O director do serviço de doenças infecciosas do Hospital Curry Cabral, em Lisboa, considerou que esta pandemia «é completamente diferente da primeira [a da gripe A, em 2009]», que «não teve a gravidade que era esperada, embora tivesse uma grande transmissibilidade».
Em entrevista ao “Público”, Fernando Maltez admitiu que a Covid-19 é «completamente diferente, não tem igualmente uma mortalidade muito elevada, mas tem uma transmissibilidade muito expressiva, o número de casos cresce muito rapidamente, está a mostrar-se muito veloz. E na gripe A tínhamos à nossa disposição um antivírico eficaz e tivemos uma vacina disponível em seis meses». «Uma parte importante da população vai ficar infectada, com certeza», admitiu o especialista.

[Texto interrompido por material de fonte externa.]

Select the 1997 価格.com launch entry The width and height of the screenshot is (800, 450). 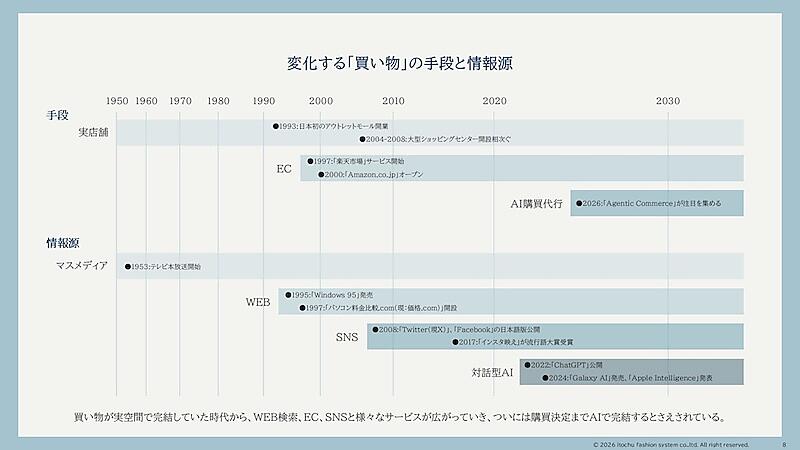378,308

Questionado sobre o pico do surto, Fernando Maltez explicou que «precisar o momento do pico é muito difícil, é preciso que o vírus se comporte sempre da mesma maneira, que não sofra mutações genéticas e que o tipo de população que afecte seja exactamente o mesmo. Mais importante do que o momento do pico é que é esse pico não se faça sentir». « O que pretendemos é que o número de casos se possa estender por mais tempo, de modo a atenuar um eventual pico», continuou.
Sobre a taxa de internamentos, disse que, para já, «temos tido uma percentagem muito elevada de doentes, os tais 80%, com doença ligeira a moderada, com pouca sintomatologia. São casos benignos, a maioria são doentes com essas características, que estão a ser vigiados no domicílio». Depois, «há uns 15% com doença mais grave que requer internamento. E 5% dos casos correm pior».

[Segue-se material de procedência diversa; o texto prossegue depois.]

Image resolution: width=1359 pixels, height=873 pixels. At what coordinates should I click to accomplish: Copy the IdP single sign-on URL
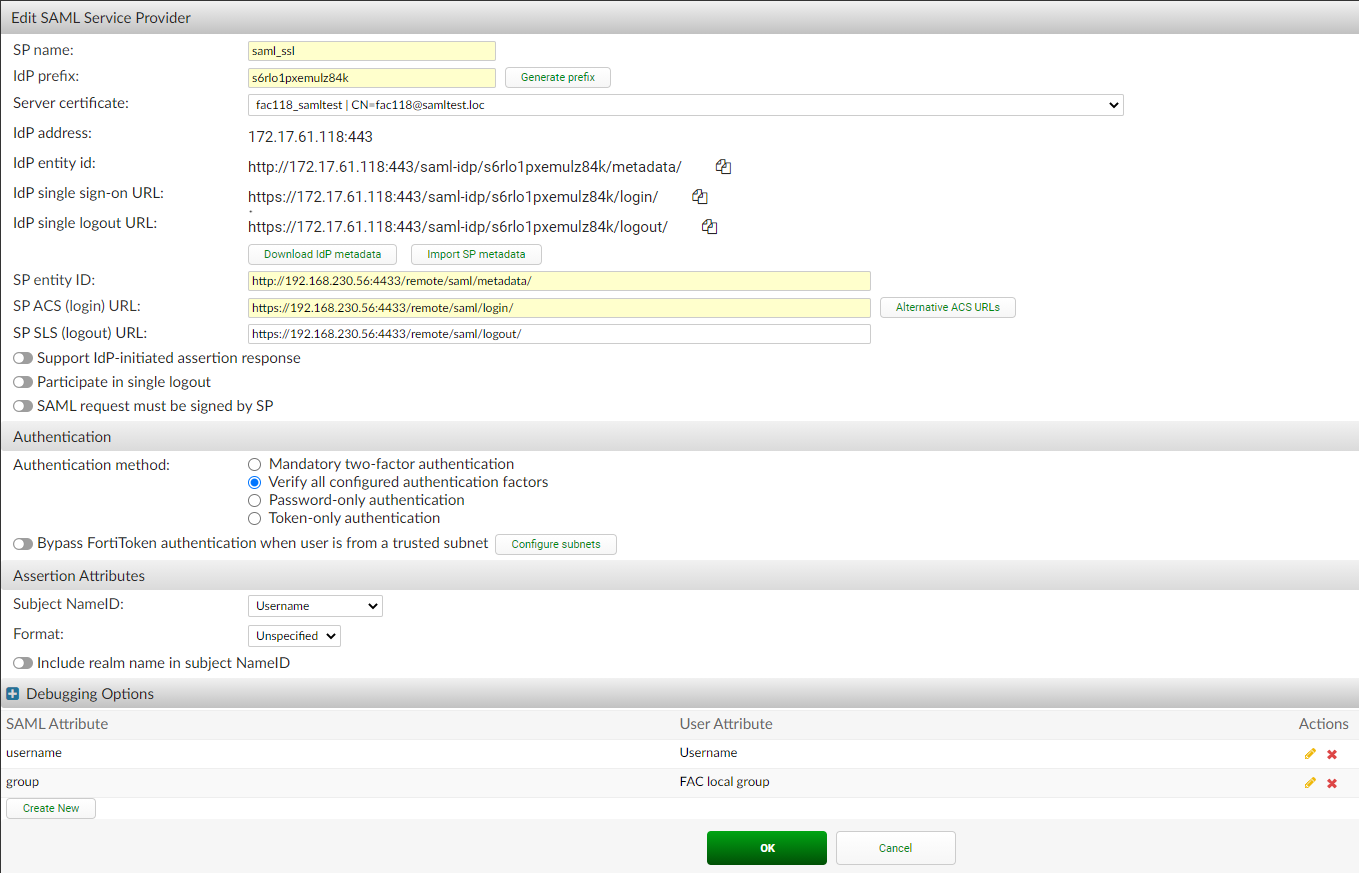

«Os estudos têm mostrado que os casos piores são doentes em faixas etárias muito elevadas, sobretudo acima dos 70 anos. Também se tem verificado maior mortalidade naqueles que, tendo ou não essa idade, têm algumas comorbilidades, como os infectados por VIH, os transplantados, os doentes que fazem terapêuticas imunossupressoras, os que têm doença cardiovascular, os diabéticos. Esses estarão dentro daqueles grupos em que o prognóstico é pior. [Quanto aos grupos de risco], todos os dias a situação vai mudando, mas é por aí, entre os 50 e os 60 anos, que está a média dos casos [que necessitam de hospitalização]. Já as mortes ocorrem sobretudo nas faixas etárias mais avançadas», sublinhou.
Quanto à possibilidade de o Curry Cabral vir a transformar-se num hospital exclusivamente para doentes com Covid-19, reafirmou que «pode tornar-se totalmente dedicado, se for necessário». «Numa primeira fase, podemos ir até às 300 camas ou mais ainda. E temos também à nossa disposição, numa iniciativa conjunta da associação humanitária Cruz de Malta com a RTP e com o empresário Álvaro Covões, uma angariação de fundos para a criação de um hospital de campanha para ser instalado no Campo Pequeno e que pode albergar mais 200 e tal doentes», adiantou Fernando Maltez.
Dirigindo-se aos portugueses, defendeu que «as pessoas têm que se consciencializar que estas medidas vão ter que ser prolongadas. Temos que nos preocupar é em cumprir estas medidas de modo a evitar uma acumulação de doentes, a ocupação de todas as camas de unidades de cuidados intensivos e de todos os ventiladores, que leve ao esgotamento do Serviço Nacional de Saúde». «Os recursos, quer humanos quer técnicos, esgotam-se. Todos os países da Europa se queixam do mesmo. Tudo isto está a acontecer um pouco por toda a Europa e em Portugal acontecerá o mesmo se não cumprirmos», alertou.
A nível nacional, «temos à volta de 1100, 1200 ventiladores disponíveis. Também é possível formar pessoas, levará algum tempo, mas haverá pessoas para trabalhar nos ventiladores. O primeiro-ministro anunciou há dias a aquisição de mais 500. Penso que o Governo estará a acautelar as faltas que possam vir a ocorrer se houver um número muito elevado de doentes», concluiu.